Congenital choanal atresia is a condition in which the nasal cavity fails to communicate with the nasopharynx. This condition almost always presents in neonates, with history of episodes of cyclical cyanosis and respiratory distress that worsens during feeding and is relieved by crying. Up to two-thirds of cases of choanal atresia are unilateral, and bilateral cases are commonly associated with other congenital anomalies. It is not uncommon for unilateral disease to present later in life, whereas bilateral disease is considered to be incompatible with life and is rarely seen in adults.
Choanal atresia has an incidence of 1 in 5000 to 1 in 8000 live births. Fifty percent of all patients with choanal atresia and up to 75% of patients with bilateral disease have other associated congenital anomalies. Most common syndromes associated include CHARGE syndrome, Crouzon syndrome, and craniosynostosis. The incidence of mixed atresia is more common than pure membranous and bony atresias.
Generally, 65% to 75% of patients with choanal atresia are unilateral, whereas the rest are bilateral. About 30% are pure bony, whereas 70% are mixed bony-membranous. The atretic plate is usually sited in front of the posterior end of the nasal septum. The anatomic deformities include a narrow nasal cavity, lateral bony obstruction by the lateral pterygoid plate, medial obstruction caused by thickening of the vomer, and membranous obstruction. Acquired posterior choanal atresia rarely occurs. It is usually caused by rhinopharyngeal injury e.g. after adenoidectomy; radiotherapy for nasopharyngeal carcinoma); tuberculosis or syphilis of epipharynx, or sometimes by unknown causes.
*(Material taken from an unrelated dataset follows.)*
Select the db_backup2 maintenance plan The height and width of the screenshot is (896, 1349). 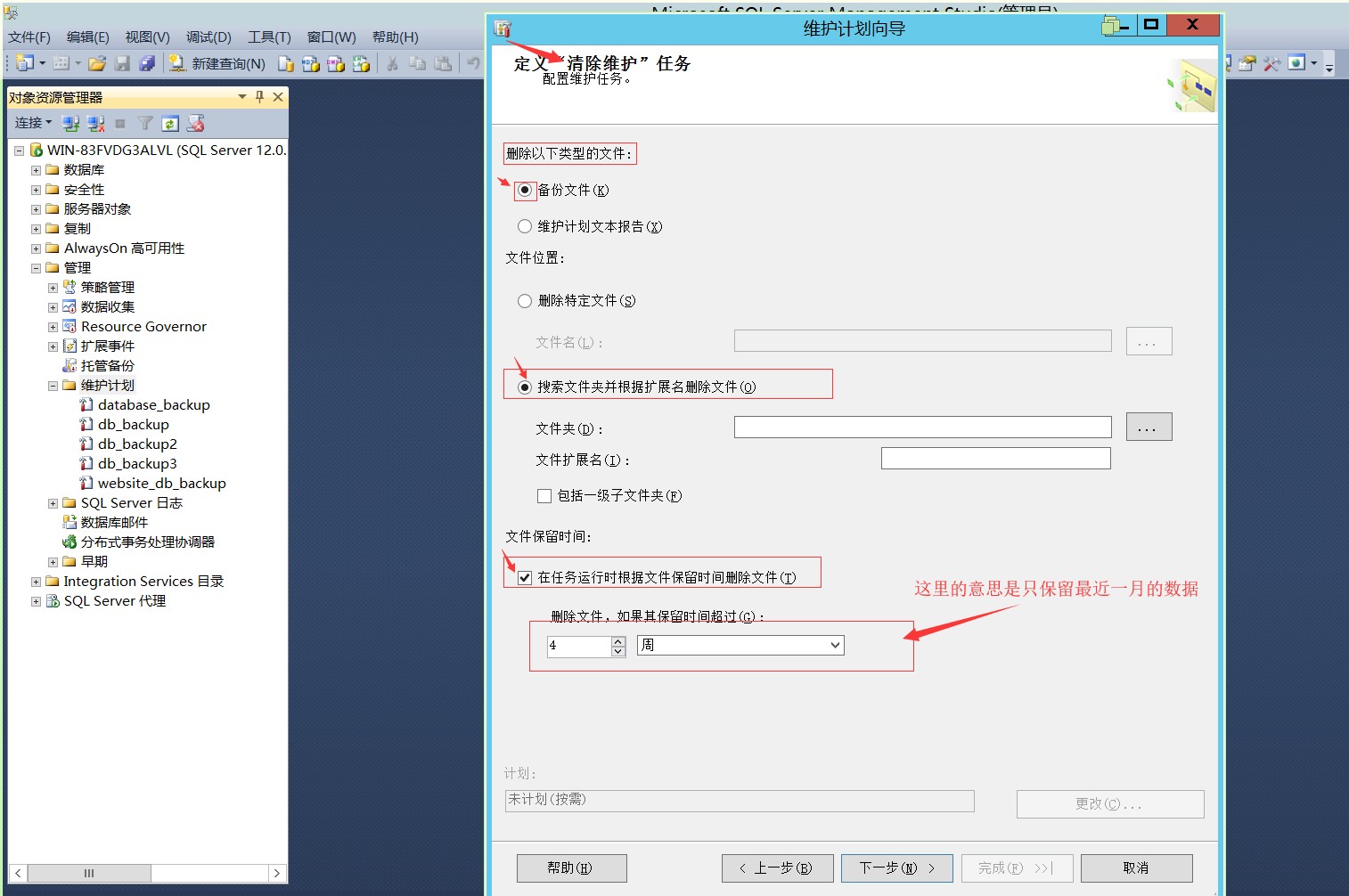[x=136, y=444]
There have been several theories regarding the embryogenesis of choanal atresia, but it is generally thought to be secondary to persistence of either the nasobuccal membrane of Hochstetter or the buccopharyngeal membrane from the foregut. This membrane normally ruptures between the fifth and sixth weeks of gestation to produce choanae. Failure of this membrane to rupture causes atresia of choanae. Other theories are abnormal persistence of mesoderm causing adhesions in the region of the nasal-choana or misdirection of mesodermal cell migration secondary to local factors. In addition, a defect in the region of the nasal and palatal processes surrounding the naso buccal membrane probably plays a role, leading to the associated findings of an accentuated arch of the hard palate, a medial location of the lateral and posterior nasal walls, and thickening of the vomer.
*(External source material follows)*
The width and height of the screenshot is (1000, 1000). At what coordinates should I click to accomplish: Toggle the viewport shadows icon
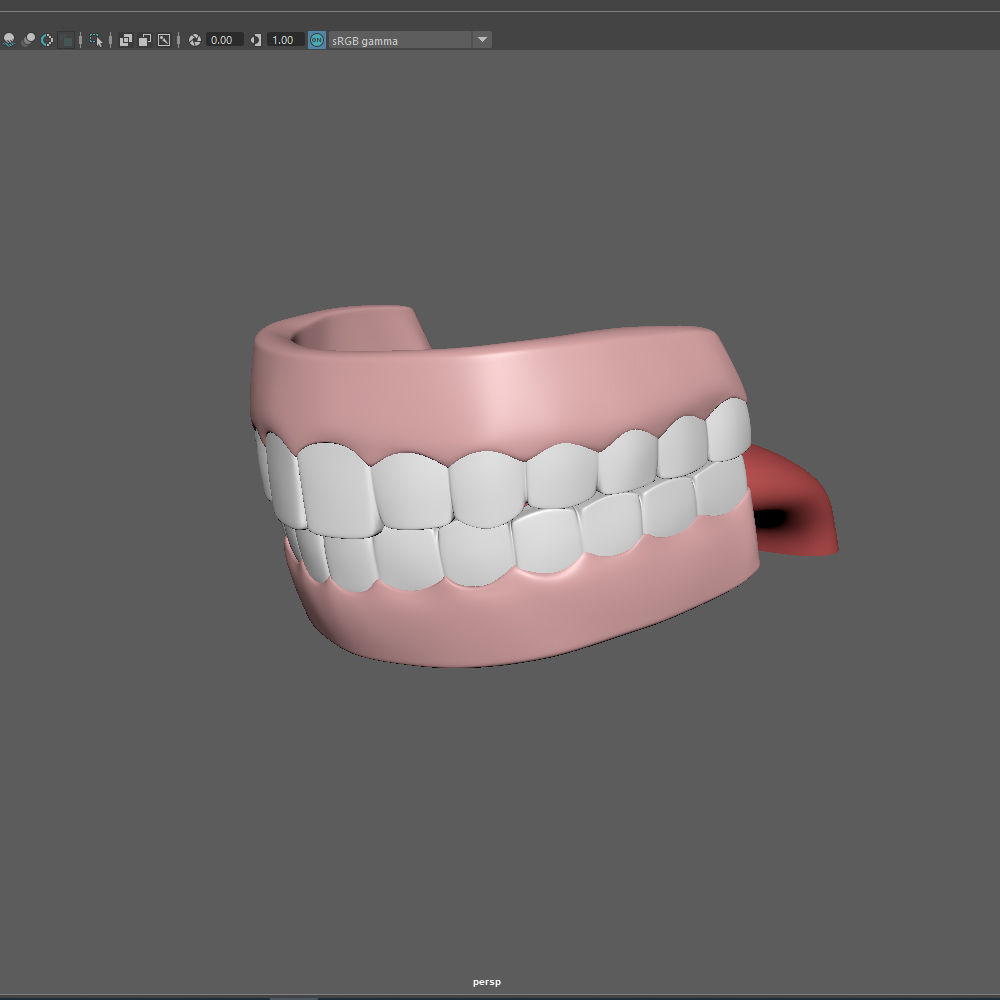[8, 40]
Since a newborn child is an obligate nasal breather, respiratory distress occurs with patients with bilateral choanal atresia at or shortly after birth. They present with cyclic cyanosis relieved by crying. Airway obstruction during feeding but relieved by crying demonstrates that the oral airway is intact while the nasal airway is obstructed. The improved respiratory distress after crying may delay the diagnosis. Respiratory collapse may occur, and feeding difficulties may lead to failure to thrive. Most patients with bilateral choanal atresia are detected within the first month of life. However, it can be diagnosed in adults with long-term bilateral nasal obstruction and rhinorrhea.
Patients with unilateral choanal atresia rarely present with immediate or severe airway obstruction. They normally present within the first 18 months of life with feeding difficulties and nasal discharge, but may present with unilateral nasal obstruction and discharge in later life. Obstruction of the contralateral side from infection or adenoid enlargement may precipitate airway symptoms and prompt medical evaluation. On anterior rhinoscopy, the occluded nasal cavity is typically filled with thick, tenacious secretions.
Initial clinical evaluation includes introduction of catheter via the nostrils, methylene blue dye test, cotton wisp test, and laryngeal mirror test. The distance of encountered resistance can provide insights into the etiology of nasal obstruction. An obstruction at approximately 1-2 cm from the ala rim in neonates is most likely deflection of the nasal septum or inferior turbinate while 3-3.5 cm from the alar rim indicates obstruction at the level posterior choanae. Flexible nasal endoscopy in a patient with proper preparation, such as nasal decongestion and mucous suctioning, allows direct visualization of the point of obstruction in the nasal passage and confirms the presence of an atretic plate in the choana.
Definitive evaluation is achieved with a CT of sinuses utilizing 2-5 mm cuts in patients with proper nasal preparation. CT demonstrated choanal atresia in form of the thickening of the anterior portion of the pterygoid plates and the enlargement of the posterior portion of the vomer, with or without membranous involvement.
Besides delineating the nature and severity of choanal atresia, CT is also useful in differentiating other causes of nasal obstruction from choanal atresia. Differential diagnoses include pyriform aperture stenosis, nasolacrimal duct cysts, turbinate hypertrophy, septal dislocation and deviation, antrochoanal polyp, or nasal neoplasm.